Any excavation may well reveal new findings but the process of excavation involves the destruction of the materials you are excavating, what will be left for future generations? some old dig reports and a box of finds? Over Five thousand years of intact archaeological deposits will be lost for the sake of a monument that commemorates a period of a hundred years. You talk about legacy, if your development were to go ahead, I believe it will be viewed by future generations as an act of vanity at best, ignorant and wilful vandalism at worse.
So what else can be done?
- Situate the monument in a more appropriate place, i.e. amongst the community whose dead it commemorates.
- A monument already exists on the site, unlike the proposed monument, this one is built of local stone by local people and is already a well-loved Teesside landmark. The existing monument is not included in the schedule and could therefore be altered, plaques erected and the whole thing rededicated to the miners.
- Use the monies raised to create an FOEH Endowment fund to train one or two full time local wardens. As well as keeping an eye on the moor they could work with local groups and landowners on the history, ecology and archaeology of the moor much in the same way National Park wardens do.
- Create a volunteer group to support the wardens and engage with other local groups, schools, young offenders etc.
- Your film, A Century of Stone, successfully told the story of the mines and is a fitting legacy to the community of mining families who lived in Eston, it has massively raised awareness of our local mining legacy. What about the FOEH fundraising to commission a similar film to tell the full story of the hills? This will reach far more people than some words and pictures on a foreign, black granite monolith ever could.

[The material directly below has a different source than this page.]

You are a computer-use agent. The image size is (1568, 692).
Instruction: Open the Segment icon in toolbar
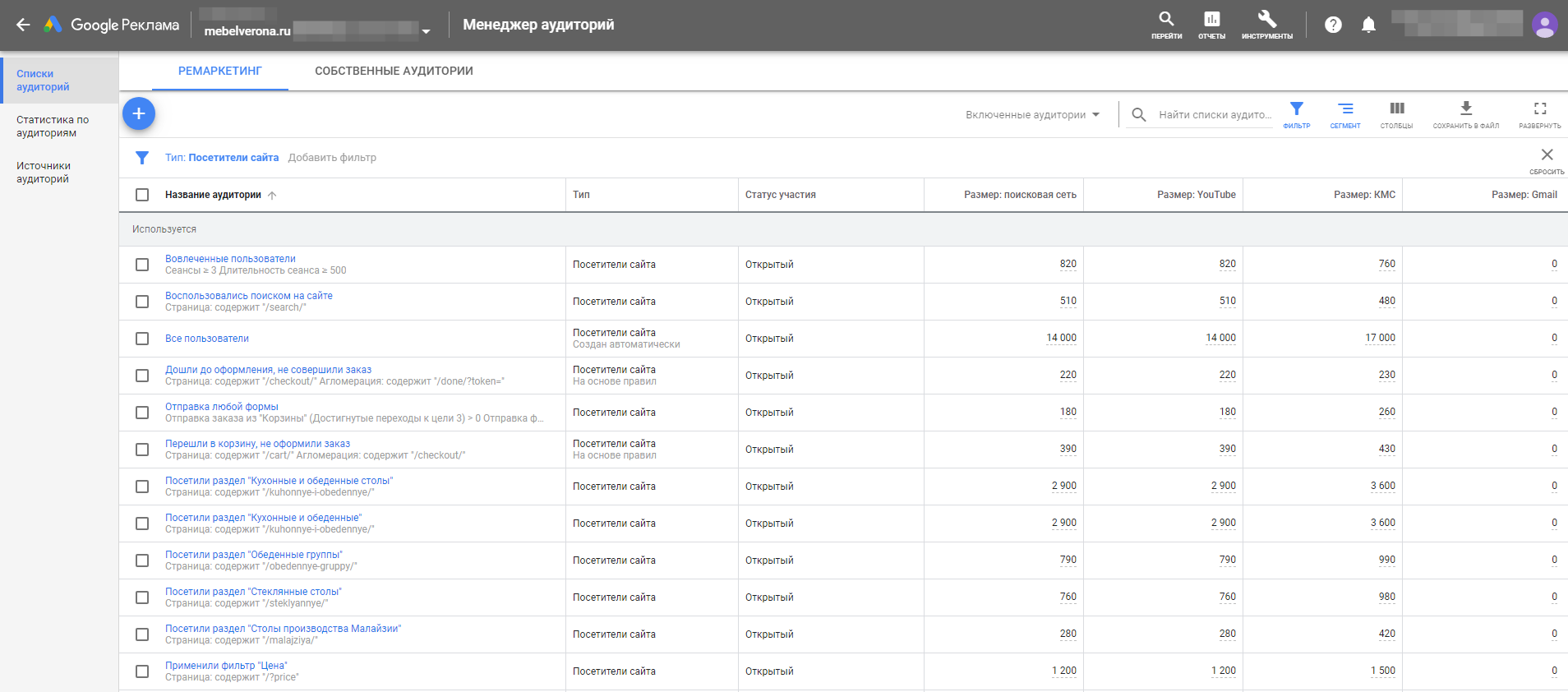click(1345, 113)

Any profits from the film can be ploughed back into FOEH.
Ultimately Craig, this is all talk, the decision whether this development should go ahead does not lie with you, me or FOEH, it lies with the people who are charged with protecting our finite, irreplaceable, fragile national monuments.
Bronze Age Activity on the Eston Hills
In his 1991 report, Bronze Age Activity on the Eston Hills, Cleveland, (YAJ no.63) Blaise Vyner lists 39 burial mounds and probable burial mounds and 13 cairns on the Eston Hills.
In their book, Prehistoric Rock Art in the North York Moors (Tempus 2005), Paul Brown and Graeme Chappell list over 29 examples of Prehistoric Rock Art from the Eston Hills.